Le Gerfaut
Puis il y eut, traînant sur les ruines, la flèche jaune d’une lanterne sourde révélant les boucles d’argent et les talons rouges d’une paire d’élégants souliers au-dessus desquels s’érigeait la haute taille de Général en chef. Derrière lui venait Fersen, chargé comme un portefaix.
Un instant, Rochambeau considéra les deux hommes qui s’étaient levés à son entrée. Ses yeux graves s’attardèrent sur le visage de Gilles où la souffrance et la fièvre mettaient leur trace.
— Ôtez cet uniforme, dit-il. Je veux voir !…
Mais il arrêta Tim quand il voulut détacher les bandes qui serraient le torse du jeune homme.
— Inutile ! On ne fait pas pareil pansement pour rien et, en outre, il est toujours néfaste d’en déplacer un quand il est bien fait.
— Mon Général, s’écria Gilles, je jure sur le salut de mon âme que nous ne sommes pas des assassins !…
— Si je n’en étais pas certain, je ne serais pas ici, mon garçon. Mais, pour le moment, il me faut faire semblant de le croire parce que cela m’arrange. Néanmoins, remplissez votre mission à ma satisfaction et justice vous sera rendue. Nous verrons à faire entendre raison à M. de Lauzun et…
— Je n’en demande pas tant, mon Général !
— Que demandez-vous alors ?
— La permission de rencontrer, l’épée à la main, l’homme qui m’a fait fouetter comme un chien et de régler seul mes comptes.
— Avez-vous besoin de ma permission pour cela ? Un duel entre soldats…
— Non. Un duel avec un gentilhomme qui refuse de croiser l’épée avec un bâtard. Samson la Rogne n’est pas ce qu’il prétend être. Il porte un grand nom.
— Bien mal, alors. Vous aurez votre duel, Gilles, et j’en sais qui vous serviront de témoins. Maintenant, prenez cette lettre. Vous la donnerez au général Washington et vous resterez quelque temps à son service pour me laisser celui de régler votre affaire ici…
— Un mot encore, mon Général !… L’homme en question tentait de me faire avouer un secret qui ne m’appartient pas. Il semblerait que les nuits brestoises soient moins obscures que l’on ne croit. Un matelot du Duc de Bourgogne malade a laissé échapper d’imprudentes paroles dans son délire à l’hôpital de Conanicut. Le groupe de légionnaires en question s’y intéressait fort, en tout cas…
— Le nom de ces hommes ?
— Le chef se fait appeler Samson La Rogne. Je ne connais pas les autres…
Il y eut un court silence puis Rochambeau soupira.
— Je comprends. En ce cas, mon ami, il faut faire d’autant plus vite. J’aviserai à faire surveiller ces hommes et je vous remercie.

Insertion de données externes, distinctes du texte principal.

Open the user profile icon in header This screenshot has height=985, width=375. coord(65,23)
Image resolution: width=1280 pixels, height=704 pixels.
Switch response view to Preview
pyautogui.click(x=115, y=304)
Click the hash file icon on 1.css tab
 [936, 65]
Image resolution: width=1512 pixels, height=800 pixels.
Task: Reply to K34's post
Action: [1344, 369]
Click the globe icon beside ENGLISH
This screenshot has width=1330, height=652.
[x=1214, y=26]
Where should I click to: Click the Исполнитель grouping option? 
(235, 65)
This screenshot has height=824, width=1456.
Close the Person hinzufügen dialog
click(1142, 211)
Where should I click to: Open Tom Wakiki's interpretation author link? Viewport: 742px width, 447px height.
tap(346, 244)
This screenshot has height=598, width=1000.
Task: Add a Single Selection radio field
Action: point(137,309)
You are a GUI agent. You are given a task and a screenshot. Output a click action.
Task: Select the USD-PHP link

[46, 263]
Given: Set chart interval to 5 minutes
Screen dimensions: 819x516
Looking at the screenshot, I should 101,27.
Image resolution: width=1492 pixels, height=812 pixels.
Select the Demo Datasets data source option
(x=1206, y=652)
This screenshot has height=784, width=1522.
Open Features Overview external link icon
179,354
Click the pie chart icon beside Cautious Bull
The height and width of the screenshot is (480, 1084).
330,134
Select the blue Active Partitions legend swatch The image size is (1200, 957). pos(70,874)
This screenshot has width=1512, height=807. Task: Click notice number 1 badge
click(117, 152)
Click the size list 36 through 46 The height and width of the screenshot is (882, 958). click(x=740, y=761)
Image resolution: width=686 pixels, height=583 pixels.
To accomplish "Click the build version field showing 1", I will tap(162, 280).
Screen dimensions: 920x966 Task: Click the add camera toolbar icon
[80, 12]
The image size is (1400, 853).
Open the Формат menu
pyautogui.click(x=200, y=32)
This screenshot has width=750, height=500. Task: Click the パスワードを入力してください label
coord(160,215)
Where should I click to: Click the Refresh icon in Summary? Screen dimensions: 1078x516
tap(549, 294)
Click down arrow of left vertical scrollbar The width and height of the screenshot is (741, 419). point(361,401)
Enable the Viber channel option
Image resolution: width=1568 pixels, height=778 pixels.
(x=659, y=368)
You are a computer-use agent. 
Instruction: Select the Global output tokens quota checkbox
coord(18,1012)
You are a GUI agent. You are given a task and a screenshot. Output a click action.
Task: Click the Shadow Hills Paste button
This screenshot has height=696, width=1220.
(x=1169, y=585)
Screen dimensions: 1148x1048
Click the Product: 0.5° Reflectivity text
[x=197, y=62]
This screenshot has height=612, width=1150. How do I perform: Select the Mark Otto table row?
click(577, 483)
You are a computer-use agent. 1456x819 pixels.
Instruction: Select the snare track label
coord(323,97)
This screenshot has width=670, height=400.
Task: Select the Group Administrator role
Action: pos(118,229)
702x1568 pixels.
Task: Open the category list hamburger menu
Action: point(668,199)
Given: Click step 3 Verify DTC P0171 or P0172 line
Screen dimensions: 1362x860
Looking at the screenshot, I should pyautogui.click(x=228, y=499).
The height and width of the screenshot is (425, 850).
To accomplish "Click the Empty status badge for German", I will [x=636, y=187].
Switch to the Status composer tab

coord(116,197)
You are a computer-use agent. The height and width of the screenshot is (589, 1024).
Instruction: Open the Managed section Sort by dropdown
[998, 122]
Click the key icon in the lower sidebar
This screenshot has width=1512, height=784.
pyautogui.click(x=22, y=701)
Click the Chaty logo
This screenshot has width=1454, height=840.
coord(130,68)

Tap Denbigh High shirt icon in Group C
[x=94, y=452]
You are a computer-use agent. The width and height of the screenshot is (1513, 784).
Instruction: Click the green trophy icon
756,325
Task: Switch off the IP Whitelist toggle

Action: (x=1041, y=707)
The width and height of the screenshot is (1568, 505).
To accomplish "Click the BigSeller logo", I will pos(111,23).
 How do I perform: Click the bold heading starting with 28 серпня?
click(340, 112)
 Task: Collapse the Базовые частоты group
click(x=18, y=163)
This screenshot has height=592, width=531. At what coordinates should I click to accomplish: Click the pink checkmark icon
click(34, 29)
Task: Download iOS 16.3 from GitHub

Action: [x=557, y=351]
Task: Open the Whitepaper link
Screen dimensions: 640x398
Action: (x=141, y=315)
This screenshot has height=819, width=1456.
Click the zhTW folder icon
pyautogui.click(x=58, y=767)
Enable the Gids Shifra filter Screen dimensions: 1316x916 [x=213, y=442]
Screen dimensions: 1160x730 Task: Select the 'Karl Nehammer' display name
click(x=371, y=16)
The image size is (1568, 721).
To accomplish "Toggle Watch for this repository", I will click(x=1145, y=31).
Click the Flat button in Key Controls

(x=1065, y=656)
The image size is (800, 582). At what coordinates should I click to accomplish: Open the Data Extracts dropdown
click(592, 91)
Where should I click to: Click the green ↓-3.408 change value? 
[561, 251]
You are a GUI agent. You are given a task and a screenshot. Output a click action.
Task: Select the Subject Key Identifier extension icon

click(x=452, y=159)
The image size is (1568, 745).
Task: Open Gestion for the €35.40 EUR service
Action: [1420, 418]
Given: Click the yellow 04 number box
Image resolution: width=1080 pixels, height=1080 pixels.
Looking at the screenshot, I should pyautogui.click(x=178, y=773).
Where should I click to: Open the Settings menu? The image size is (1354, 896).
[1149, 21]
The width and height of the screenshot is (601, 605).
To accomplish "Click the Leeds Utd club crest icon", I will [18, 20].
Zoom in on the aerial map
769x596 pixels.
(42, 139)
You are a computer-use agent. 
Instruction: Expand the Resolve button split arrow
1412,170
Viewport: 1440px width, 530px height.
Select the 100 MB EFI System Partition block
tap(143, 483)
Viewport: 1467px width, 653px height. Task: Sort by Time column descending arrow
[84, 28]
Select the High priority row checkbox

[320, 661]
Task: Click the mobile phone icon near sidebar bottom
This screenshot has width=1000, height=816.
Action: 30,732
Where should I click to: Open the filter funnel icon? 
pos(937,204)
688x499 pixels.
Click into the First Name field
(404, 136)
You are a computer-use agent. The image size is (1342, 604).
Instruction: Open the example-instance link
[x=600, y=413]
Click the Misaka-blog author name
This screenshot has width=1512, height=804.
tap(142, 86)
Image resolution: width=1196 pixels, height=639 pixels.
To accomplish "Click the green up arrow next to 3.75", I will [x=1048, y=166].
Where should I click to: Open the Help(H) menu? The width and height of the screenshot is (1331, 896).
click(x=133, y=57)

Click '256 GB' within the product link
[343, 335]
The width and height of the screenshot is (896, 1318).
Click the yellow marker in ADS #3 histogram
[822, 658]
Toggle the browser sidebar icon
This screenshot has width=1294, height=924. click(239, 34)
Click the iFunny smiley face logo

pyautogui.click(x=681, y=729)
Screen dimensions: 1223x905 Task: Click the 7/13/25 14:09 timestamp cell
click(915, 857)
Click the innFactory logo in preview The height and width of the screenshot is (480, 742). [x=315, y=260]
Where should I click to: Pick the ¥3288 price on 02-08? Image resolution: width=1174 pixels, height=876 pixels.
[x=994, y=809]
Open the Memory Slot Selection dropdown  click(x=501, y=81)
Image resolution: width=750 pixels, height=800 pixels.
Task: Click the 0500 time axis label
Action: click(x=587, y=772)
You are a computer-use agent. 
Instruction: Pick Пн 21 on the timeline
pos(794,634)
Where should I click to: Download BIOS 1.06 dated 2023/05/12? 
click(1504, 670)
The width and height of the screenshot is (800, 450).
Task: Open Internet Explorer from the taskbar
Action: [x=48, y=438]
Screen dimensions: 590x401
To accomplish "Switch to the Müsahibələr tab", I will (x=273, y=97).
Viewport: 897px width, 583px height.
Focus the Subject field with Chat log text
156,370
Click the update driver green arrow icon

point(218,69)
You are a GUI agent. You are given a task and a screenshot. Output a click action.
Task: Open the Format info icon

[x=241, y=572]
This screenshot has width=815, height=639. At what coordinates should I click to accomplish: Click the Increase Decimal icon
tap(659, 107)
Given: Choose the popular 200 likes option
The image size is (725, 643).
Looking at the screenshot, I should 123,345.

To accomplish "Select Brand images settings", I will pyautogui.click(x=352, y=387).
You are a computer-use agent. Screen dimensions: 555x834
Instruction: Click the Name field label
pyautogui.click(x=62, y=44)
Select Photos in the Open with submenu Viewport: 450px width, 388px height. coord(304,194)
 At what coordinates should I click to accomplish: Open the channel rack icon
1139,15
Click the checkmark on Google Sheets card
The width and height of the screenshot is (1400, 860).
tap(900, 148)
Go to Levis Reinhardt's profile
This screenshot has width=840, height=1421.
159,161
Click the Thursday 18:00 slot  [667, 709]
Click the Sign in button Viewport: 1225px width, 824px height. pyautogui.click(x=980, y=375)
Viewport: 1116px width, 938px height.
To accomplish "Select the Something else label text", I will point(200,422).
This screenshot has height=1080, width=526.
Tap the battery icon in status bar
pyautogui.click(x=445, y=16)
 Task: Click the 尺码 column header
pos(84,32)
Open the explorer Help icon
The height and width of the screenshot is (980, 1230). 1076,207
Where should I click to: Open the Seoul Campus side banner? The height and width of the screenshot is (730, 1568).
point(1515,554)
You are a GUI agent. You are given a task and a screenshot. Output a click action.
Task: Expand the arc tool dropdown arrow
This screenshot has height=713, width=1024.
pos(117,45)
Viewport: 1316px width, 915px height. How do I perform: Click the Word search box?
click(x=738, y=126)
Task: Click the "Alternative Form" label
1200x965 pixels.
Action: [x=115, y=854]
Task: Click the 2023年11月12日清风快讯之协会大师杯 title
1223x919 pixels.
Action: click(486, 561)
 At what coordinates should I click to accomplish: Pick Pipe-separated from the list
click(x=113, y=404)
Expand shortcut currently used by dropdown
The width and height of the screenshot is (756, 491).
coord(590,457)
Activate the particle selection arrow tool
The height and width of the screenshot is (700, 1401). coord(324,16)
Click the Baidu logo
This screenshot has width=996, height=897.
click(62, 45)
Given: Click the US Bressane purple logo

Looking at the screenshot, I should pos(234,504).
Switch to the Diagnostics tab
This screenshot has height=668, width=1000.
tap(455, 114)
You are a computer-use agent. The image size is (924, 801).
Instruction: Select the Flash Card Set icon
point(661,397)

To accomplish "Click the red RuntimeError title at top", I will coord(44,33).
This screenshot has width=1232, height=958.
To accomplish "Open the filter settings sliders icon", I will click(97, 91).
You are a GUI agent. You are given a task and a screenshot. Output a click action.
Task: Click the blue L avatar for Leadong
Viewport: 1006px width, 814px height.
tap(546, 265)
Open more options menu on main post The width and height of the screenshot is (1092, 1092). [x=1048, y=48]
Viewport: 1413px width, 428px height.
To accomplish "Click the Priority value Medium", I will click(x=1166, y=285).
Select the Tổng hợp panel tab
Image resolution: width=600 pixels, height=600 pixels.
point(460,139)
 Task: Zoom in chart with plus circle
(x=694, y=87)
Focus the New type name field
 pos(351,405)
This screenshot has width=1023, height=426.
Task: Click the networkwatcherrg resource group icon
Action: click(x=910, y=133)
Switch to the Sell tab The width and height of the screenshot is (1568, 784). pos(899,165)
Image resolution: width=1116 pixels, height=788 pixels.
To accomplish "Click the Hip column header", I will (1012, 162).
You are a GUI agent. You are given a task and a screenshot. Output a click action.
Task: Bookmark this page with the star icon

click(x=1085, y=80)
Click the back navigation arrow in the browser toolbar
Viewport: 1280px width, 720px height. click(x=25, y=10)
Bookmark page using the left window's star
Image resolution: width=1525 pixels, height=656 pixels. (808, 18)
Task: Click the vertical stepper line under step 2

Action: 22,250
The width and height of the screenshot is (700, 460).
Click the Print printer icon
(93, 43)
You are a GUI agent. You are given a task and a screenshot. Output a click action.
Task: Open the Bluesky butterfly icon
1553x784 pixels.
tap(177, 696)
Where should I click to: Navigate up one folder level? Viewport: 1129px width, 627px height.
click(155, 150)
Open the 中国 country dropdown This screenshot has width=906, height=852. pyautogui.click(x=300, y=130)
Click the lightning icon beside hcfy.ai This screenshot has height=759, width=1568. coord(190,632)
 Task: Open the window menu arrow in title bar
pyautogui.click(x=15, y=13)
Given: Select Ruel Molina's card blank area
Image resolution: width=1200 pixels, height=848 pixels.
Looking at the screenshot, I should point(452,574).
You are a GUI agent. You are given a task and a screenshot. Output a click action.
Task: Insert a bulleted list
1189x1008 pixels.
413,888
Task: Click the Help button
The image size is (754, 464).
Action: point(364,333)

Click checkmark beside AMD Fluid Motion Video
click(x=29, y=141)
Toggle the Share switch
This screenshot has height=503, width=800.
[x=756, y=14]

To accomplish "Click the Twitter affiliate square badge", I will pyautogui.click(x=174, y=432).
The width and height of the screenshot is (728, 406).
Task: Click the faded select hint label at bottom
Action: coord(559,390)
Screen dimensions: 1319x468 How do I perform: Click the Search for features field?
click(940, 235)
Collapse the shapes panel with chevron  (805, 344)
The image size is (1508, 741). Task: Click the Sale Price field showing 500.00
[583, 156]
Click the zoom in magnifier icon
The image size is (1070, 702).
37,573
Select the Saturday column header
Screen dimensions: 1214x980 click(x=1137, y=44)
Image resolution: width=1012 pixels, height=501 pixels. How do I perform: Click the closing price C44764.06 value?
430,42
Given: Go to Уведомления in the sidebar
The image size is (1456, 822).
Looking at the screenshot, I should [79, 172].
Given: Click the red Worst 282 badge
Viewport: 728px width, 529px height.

Puis, se tournant vers le Suédois qui attendait tranquillement sans paraître souffrir du poids de deux fusils, de poires à poudre, de pistolets et d’un énorme sac, il eut un petit rire :
— … Déposez donc tout cela, mon cher comte. Jamais, je gage, personne ne vous a encore demandé service de ce genre. Personne ne vous ressemble non plus, mon Général. C’est un plaisir de conspirer avec vous. Je vous souhaite bonne chance, Messieurs, ajouta-t-il en se tournant vers les deux autres. Puis-je ajouter que je vous envie ? Vous allez approcher l’ennemi en rejoignant le quartier général. Nous, nous allons continuer à jouer au whist avec les bons bourgeois de Rhode Island.
— Votre tour viendra. Venez maintenant. Notre absence pourrait être remarquée et nous avons promis de finir la soirée chez les Jeffries.
Fersen fit la grimace et poussa un soupir à faire effondrer le reste de la casemate.
— Où M. de Lauzun a décidé de se produire pour apprendre aux dames les romances préférées de Sa Majesté la Reine. J’aimerais tellement mieux aller me coucher, Monsieur…
— Moi aussi, mon ami ! Mais vous n’êtes pas là pour vous amuser. Nous sommes en guerre. Bonne chance, vous autres !…
Un quart d’heure plus tard, Gilles, vêtu de daim et transformé en frère jumeau de Tim, quittait à la suite de son ami les vieilles fortifications. Au-dehors, la nuit était claire, chaude et lumineuse avec ce goût d’air marin qui fait oublier les pires canicules. Tim s’engagea dans les hautes herbes d’une prairie qui s’étendait vers le nord de l’île et se terminait par un boqueteau. Mais, quand Gilles voulut pousser Igrak sur ses traces, le jeune Indien refusa d’avancer et Gilles dut rappeler Tim.